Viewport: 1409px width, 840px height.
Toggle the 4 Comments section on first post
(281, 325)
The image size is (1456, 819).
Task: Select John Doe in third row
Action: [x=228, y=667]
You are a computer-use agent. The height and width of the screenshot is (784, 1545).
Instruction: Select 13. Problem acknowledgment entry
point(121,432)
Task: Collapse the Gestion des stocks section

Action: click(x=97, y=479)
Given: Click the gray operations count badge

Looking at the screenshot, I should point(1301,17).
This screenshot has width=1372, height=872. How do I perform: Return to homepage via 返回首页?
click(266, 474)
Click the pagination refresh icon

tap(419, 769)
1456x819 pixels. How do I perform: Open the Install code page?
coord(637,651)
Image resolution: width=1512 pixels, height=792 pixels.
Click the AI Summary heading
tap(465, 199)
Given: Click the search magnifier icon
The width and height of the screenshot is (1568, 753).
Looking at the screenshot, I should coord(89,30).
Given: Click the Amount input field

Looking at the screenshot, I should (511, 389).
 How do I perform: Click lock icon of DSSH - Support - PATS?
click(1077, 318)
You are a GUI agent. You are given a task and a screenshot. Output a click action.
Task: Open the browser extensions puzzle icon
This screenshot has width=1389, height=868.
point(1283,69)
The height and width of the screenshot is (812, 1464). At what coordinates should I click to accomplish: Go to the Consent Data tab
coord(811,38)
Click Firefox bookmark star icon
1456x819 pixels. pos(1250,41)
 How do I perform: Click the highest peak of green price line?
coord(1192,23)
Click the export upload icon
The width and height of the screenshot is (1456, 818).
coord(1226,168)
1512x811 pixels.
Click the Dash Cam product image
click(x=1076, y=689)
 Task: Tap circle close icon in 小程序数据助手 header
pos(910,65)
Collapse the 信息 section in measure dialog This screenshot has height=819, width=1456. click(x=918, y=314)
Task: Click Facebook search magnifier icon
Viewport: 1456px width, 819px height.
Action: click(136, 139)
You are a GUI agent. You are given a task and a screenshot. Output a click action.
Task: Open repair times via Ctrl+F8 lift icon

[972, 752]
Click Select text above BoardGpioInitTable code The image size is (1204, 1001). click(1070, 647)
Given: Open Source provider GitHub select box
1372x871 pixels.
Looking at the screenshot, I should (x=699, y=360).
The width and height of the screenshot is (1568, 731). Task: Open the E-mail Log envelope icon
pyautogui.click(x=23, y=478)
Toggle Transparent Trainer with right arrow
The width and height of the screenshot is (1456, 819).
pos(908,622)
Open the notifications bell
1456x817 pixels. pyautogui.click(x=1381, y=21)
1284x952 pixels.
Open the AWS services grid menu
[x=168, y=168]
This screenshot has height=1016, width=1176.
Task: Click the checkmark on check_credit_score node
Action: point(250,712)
........
→ Work item: Repeat all of the data exactly as given.

→ Written answer:
Viewport: 1409px width, 840px height.
Toggle the 4 Comments section on first post
(281, 325)
The image size is (1456, 819).
Task: Select John Doe in third row
Action: [x=228, y=667]
You are a computer-use agent. The height and width of the screenshot is (784, 1545).
Instruction: Select 13. Problem acknowledgment entry
point(121,432)
Task: Collapse the Gestion des stocks section

Action: click(x=97, y=479)
Given: Click the gray operations count badge

Looking at the screenshot, I should point(1301,17).
This screenshot has width=1372, height=872. How do I perform: Return to homepage via 返回首页?
click(266, 474)
Click the pagination refresh icon

tap(419, 769)
1456x819 pixels. How do I perform: Open the Install code page?
coord(637,651)
Image resolution: width=1512 pixels, height=792 pixels.
Click the AI Summary heading
tap(465, 199)
Given: Click the search magnifier icon
The width and height of the screenshot is (1568, 753).
Looking at the screenshot, I should coord(89,30).
Given: Click the Amount input field

Looking at the screenshot, I should (511, 389).
 How do I perform: Click lock icon of DSSH - Support - PATS?
click(1077, 318)
You are a GUI agent. You are given a task and a screenshot. Output a click action.
Task: Open the browser extensions puzzle icon
This screenshot has width=1389, height=868.
point(1283,69)
The height and width of the screenshot is (812, 1464). At what coordinates should I click to accomplish: Go to the Consent Data tab
coord(811,38)
Click Firefox bookmark star icon
1456x819 pixels. pos(1250,41)
 How do I perform: Click the highest peak of green price line?
coord(1192,23)
Click the export upload icon
The width and height of the screenshot is (1456, 818).
coord(1226,168)
1512x811 pixels.
Click the Dash Cam product image
click(x=1076, y=689)
 Task: Tap circle close icon in 小程序数据助手 header
pos(910,65)
Collapse the 信息 section in measure dialog This screenshot has height=819, width=1456. click(x=918, y=314)
Task: Click Facebook search magnifier icon
Viewport: 1456px width, 819px height.
Action: click(136, 139)
You are a GUI agent. You are given a task and a screenshot. Output a click action.
Task: Open repair times via Ctrl+F8 lift icon

[972, 752]
Click Select text above BoardGpioInitTable code The image size is (1204, 1001). click(1070, 647)
Given: Open Source provider GitHub select box
1372x871 pixels.
Looking at the screenshot, I should (x=699, y=360).
The width and height of the screenshot is (1568, 731). Task: Open the E-mail Log envelope icon
pyautogui.click(x=23, y=478)
Toggle Transparent Trainer with right arrow
The width and height of the screenshot is (1456, 819).
pos(908,622)
Open the notifications bell
1456x817 pixels. pyautogui.click(x=1381, y=21)
1284x952 pixels.
Open the AWS services grid menu
[x=168, y=168]
This screenshot has height=1016, width=1176.
Task: Click the checkmark on check_credit_score node
Action: point(250,712)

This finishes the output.